“Whole Food” Facts for Muscle Growth
There are many people who trained hard to achieve a higher tone and muscle development, but occasionally, a diet that accompanies may be the key to uncover the muscles and see its increase.
It’s important to keep in mind that in order to obtain muscle development a proper combination of training and diet needs to be in place.
But there is another fact that plays an important role towards your muscle growth. KNOWING YOUR NUTRIENTS…
Check out these 3 whole food facts for muscle growth;
Whats “Whole Food”?
Whole Food, is food that is not processed at a factory; that does not come in foil or plastic packaging and has no expiration date because it is presumed to be highly perishable and because it comes from a natural source. Proving us with a greater amount of nutrients (carbohydrates, fats, proteins, vitamins, and minerals) and least amount of saturated fat, cholesterol, dyes, and flavorings.

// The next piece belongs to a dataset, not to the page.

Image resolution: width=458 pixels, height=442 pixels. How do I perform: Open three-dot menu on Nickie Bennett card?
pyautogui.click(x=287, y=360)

Therefore by including whole food products into our diet can help build muscle instead of fat because of its high protein content and low in fat, sugar, and salt.
Examples of Wole Food;
Fresh fruit, fresh vegetables, fresh meat, fresh fish, fresh poultry, fresh seafood, whole grain cereals, nuts, and legumes. Whole food also includes, pasture raised eggs, whole milk (non-homogenized) and dried fruit, such as raisins and prunes (though these have been dried).
One of the most important nutrients for our body are proteins since its functions include the formation and maintenance of all our body tissues. Almost all foodstuffs (including vegetables and fruits) contain a discrete amount of protein if you eat a great variety of foods throughout the day ensures an appropriate contribution towards a balanced diet.

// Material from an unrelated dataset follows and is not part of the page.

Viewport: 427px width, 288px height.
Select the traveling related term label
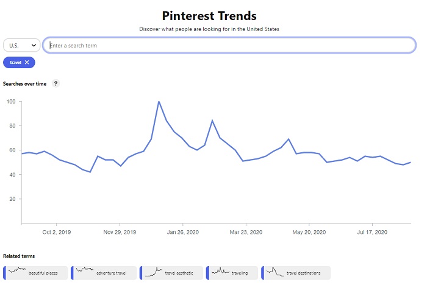click(x=240, y=273)
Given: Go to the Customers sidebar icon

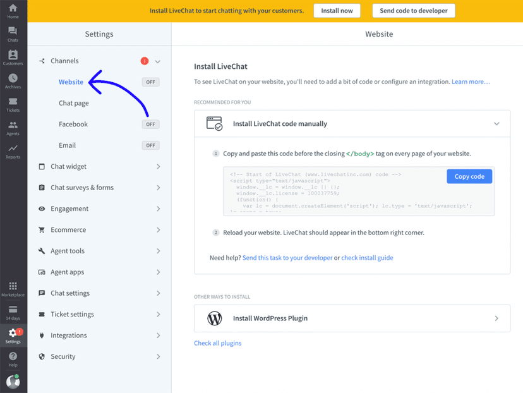Looking at the screenshot, I should tap(13, 58).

Since not only meat and dairy products provide proteins. Some alternative sources of protein are vegetables, grains, and nuts.
- Nuts, such as, almonds, cashews and walnuts are all good sources of protein (you can substitute nuts for the chips and other crunchy crispy salty snack food you are used to eating).
- Soy, mung beans, kidney and fava beans, even string beans and peas are also a good source of protein.
- You may not believe it, but dried fruits, such as raisins, prunes, apricots, and dates are also a good source of protein.
- Then there are avocados, black and red currants, mulberries, durian, and blackberries.
- Tomatoes, spinach, broccoli, asparagus, and cauliflower are also high in protein.
- Grains, such as whole wheat and rolled oats also contain protein in their germ. Thus, while these are carbohydrates rich food, they also contain protein.
Remember that eating a variety of food will help you keep a balanced diet. You cannot eat only protein-rich food without eating food that is rich in vitamins and minerals, too.
If protein helps you build muscles, a food that is rich in vitamins and minerals can help you keep the muscle fibers flexible and tone. They also help proper blood circulation which aids in the repair of muscles.
So, balance is key. Eating a variety of food will help you maintain good health, as well build muscles.
If your objective is to improve overall health and control your weight, an important key is to eat whole foods. This will provide you the nutrients your body needs, as they are considerably more reliable than processed foods.
This post is for informational purposes only and is not intended to be medical advice. You should always seek medical care from a qualified medical professional for any health concerns or issues you might have.